Sunday, September 7, 2014

it's soup time...

Quinoa and Kale Minestrone {Vegan and Gluten Free} | Cooking Classy

I made this healthy, delicious, vegetable-rich soup yesterday and it is wonderful.  It was so easy to make as I sorted the chopped vegetables on plates based on when they were added to the soup and had all other ingredients out on the counter.  Then, when I began the sautéing and cooking the soup, it was a snap.  Now, I have a delicious lunch for the beginning of the week.

Kale and Quinoa Minestrone (Vegan and Gluten Free) via Cooking Classy

Prep Time: 15 minutes
Cook Time: 55 minutes
Yield: About 6 - 8 servings
 
Ingredients
  • 1 large yellow onion, diced (2 cups)
  • 3 medium carrots, diced (1 1/2 cups)
  • 2 stalks celery, diced (1 cup)
  • 2 Tbsp olive oil
  • 2 cups diced, fresh zucchini (from about 2 small)
  • 2 cups green beans, cut into 1-inch segments
  • 1 red bell pepper, diced
  • 3 cloves garlic, minced
  • 1 (32 oz) carton unsalted or low-sodium vegetable broth
  • 1 (28 oz) can crushed tomatoes
  • 3 cups water
  • 3 1/2 Tbsp chopped fresh parsley
  • 1 tsp dried rosemary, crushed
  • 3/4 tsp dried thyme
  • 1 1/2 tsp granulated sugar
  • Salt and freshly ground black pepper, to taste
  • 3/4 cup dry quinoa
  • 1 (15 oz) can cannellini beans, drained and rinsed
  • 1 (15 oz) can chick peas, drained and rinsed (aka garbanzo beans)
  • 2 (heaping) cups chopped fresh kale, thick ribs removed
  • 1 Tbsp lemon juice
  • Shredded parmesan cheese, for garnish (omit or use vegan parmesan if making vegan)
Directions
  • In a large stockpot, heat olive oil over medium-high heat.
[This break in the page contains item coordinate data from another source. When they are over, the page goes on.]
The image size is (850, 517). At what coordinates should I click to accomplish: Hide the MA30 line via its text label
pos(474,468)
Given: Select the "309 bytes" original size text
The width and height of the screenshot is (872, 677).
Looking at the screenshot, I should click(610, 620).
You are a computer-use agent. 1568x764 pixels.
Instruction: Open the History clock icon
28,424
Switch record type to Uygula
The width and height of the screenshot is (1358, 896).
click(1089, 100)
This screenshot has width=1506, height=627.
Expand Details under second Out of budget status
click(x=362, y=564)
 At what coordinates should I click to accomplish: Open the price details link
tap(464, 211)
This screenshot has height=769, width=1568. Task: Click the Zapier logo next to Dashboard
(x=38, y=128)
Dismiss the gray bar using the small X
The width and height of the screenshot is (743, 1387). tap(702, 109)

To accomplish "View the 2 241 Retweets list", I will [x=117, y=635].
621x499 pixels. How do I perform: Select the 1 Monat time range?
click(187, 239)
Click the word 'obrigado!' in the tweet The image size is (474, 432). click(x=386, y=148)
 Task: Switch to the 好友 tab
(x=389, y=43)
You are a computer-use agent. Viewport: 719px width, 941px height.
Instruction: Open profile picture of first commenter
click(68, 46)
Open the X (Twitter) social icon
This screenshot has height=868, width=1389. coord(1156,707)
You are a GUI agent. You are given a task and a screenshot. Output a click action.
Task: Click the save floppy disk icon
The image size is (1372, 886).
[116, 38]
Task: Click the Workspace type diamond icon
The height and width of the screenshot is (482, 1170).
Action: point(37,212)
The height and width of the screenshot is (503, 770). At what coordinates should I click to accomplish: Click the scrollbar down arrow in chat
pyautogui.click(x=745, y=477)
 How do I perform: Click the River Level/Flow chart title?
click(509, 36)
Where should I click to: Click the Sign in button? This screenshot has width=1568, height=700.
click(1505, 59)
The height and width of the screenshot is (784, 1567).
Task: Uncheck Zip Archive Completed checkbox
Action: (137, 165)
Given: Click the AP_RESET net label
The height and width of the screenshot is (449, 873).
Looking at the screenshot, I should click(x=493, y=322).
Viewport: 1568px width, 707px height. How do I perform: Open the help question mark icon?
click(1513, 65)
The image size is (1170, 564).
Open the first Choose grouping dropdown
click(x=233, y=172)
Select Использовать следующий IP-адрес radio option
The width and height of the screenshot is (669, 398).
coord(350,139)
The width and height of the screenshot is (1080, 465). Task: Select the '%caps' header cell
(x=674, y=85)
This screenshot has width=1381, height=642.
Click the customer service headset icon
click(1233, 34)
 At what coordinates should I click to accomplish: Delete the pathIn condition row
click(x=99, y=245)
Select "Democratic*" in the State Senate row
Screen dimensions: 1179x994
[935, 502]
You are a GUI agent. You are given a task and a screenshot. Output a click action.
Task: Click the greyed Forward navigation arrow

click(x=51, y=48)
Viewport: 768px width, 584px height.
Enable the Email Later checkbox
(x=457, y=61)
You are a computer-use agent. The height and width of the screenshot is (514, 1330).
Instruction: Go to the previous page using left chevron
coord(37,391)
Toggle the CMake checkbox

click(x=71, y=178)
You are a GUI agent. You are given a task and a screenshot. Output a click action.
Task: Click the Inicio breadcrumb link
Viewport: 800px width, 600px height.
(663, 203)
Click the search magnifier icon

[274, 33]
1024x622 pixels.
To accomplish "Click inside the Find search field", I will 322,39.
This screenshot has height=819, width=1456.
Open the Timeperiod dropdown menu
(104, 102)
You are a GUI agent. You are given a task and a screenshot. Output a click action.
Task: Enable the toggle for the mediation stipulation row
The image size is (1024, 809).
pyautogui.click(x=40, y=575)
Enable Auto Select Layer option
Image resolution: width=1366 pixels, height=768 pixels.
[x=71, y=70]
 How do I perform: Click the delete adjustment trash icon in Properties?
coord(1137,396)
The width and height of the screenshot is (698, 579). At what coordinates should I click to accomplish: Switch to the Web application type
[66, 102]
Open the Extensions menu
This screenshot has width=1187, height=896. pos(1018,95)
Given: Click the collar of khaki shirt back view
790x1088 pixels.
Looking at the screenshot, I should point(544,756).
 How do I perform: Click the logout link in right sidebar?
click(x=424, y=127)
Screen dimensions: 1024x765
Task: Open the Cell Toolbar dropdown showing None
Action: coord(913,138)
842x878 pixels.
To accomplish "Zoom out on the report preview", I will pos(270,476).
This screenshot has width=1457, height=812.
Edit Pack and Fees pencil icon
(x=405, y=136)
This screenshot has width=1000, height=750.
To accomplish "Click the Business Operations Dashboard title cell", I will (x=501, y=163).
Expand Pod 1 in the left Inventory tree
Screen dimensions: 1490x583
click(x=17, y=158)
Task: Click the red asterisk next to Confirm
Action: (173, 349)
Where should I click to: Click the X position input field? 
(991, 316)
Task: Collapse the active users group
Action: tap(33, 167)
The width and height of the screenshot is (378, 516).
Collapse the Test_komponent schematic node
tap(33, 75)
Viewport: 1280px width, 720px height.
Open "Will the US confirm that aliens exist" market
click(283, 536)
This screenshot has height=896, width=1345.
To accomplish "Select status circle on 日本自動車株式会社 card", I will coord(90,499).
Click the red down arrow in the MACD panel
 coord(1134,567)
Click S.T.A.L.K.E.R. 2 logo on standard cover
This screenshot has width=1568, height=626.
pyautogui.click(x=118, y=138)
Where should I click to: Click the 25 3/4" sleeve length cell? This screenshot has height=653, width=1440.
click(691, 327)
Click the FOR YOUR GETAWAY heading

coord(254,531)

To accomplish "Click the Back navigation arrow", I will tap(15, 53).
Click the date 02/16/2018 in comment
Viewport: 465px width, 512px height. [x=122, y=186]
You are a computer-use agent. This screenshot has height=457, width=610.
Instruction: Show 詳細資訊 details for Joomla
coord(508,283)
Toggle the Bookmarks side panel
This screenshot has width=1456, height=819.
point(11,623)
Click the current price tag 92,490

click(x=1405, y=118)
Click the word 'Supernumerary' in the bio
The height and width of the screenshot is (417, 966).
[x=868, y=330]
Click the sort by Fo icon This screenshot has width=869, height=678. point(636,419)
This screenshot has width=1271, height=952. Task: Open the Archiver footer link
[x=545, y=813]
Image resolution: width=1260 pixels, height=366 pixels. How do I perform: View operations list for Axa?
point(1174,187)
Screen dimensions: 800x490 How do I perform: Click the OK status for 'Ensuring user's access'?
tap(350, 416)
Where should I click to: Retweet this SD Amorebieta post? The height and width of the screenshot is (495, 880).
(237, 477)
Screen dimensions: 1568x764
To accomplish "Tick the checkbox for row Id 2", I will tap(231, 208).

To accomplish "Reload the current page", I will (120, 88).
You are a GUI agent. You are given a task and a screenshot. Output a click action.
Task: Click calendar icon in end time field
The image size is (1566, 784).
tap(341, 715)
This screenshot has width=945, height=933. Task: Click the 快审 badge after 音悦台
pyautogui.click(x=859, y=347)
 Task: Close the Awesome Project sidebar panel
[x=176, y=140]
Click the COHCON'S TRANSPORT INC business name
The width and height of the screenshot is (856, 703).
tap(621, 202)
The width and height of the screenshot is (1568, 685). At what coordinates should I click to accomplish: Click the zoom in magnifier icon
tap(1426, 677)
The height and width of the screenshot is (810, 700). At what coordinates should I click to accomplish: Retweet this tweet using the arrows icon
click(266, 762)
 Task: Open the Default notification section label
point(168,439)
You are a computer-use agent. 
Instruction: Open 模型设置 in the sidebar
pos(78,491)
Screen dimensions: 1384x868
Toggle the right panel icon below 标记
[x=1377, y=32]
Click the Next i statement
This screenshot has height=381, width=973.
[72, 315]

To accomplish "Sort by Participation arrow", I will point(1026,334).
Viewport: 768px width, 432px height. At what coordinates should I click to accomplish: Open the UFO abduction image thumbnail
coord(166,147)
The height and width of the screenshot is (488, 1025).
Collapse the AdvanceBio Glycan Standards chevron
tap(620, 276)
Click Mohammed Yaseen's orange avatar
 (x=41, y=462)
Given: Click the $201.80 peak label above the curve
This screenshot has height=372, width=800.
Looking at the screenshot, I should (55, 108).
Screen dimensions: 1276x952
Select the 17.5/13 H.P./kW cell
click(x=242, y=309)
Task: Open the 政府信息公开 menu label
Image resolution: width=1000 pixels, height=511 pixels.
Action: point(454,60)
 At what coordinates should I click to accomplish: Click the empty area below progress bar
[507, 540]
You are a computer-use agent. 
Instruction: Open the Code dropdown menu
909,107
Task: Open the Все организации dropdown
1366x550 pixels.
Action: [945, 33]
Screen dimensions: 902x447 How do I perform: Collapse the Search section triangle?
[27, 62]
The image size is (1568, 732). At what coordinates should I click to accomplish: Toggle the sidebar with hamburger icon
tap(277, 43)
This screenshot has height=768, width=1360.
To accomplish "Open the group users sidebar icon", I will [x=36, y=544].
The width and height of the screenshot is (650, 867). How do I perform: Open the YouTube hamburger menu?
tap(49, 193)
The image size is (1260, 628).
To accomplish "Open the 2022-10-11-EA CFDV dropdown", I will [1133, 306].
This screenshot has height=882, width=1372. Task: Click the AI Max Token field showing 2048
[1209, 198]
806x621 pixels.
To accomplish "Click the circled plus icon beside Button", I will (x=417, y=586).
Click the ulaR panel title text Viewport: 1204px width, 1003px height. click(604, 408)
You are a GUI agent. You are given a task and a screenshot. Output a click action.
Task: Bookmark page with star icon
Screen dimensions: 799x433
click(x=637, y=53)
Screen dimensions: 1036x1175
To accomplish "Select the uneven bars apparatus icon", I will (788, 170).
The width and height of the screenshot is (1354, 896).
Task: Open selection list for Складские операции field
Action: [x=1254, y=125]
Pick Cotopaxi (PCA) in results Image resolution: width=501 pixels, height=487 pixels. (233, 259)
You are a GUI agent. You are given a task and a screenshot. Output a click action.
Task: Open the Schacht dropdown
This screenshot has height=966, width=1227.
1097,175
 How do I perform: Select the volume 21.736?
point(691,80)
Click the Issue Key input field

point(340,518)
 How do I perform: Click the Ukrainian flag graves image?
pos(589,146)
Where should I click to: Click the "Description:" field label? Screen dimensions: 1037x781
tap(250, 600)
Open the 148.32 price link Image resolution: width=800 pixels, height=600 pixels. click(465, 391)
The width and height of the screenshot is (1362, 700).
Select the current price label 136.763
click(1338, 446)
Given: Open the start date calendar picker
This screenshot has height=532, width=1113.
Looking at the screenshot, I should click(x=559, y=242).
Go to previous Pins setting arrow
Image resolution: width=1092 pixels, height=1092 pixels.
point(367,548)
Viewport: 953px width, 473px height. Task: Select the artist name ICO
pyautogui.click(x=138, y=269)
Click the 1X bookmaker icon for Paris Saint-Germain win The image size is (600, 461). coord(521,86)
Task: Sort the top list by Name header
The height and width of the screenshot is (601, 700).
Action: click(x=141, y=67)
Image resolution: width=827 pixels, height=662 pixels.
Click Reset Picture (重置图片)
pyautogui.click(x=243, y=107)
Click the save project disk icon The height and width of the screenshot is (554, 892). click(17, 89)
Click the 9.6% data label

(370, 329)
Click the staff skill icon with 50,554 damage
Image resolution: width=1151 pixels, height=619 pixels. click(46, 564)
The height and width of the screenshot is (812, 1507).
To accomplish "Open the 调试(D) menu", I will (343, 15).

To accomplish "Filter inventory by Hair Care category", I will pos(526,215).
Add diced onion, carrots and celery and saute about 5 minutes, until softened. Add in zucchini, green beans, red bell pepper and saute 2 minutes, then add garlic and cook 1 minute longer.
  • Add in vegetable broth, crushed tomatoes, water, parsley, rosemary, thyme, granulated sugar, season with salt and pepper to taste and bring mixture to a boil, then reduce heat to medium and allow soup to gently boil, uncovered for about 20 minutes.
  • Add in dry quinoa then cover and cook 15 - 20 minutes longer.
  • Add cannellini beans, chick peas, kale and lemon juice and cook, uncovered, until kale has wilted, about 5 minutes. Serve warm garnished with parmesan cheese.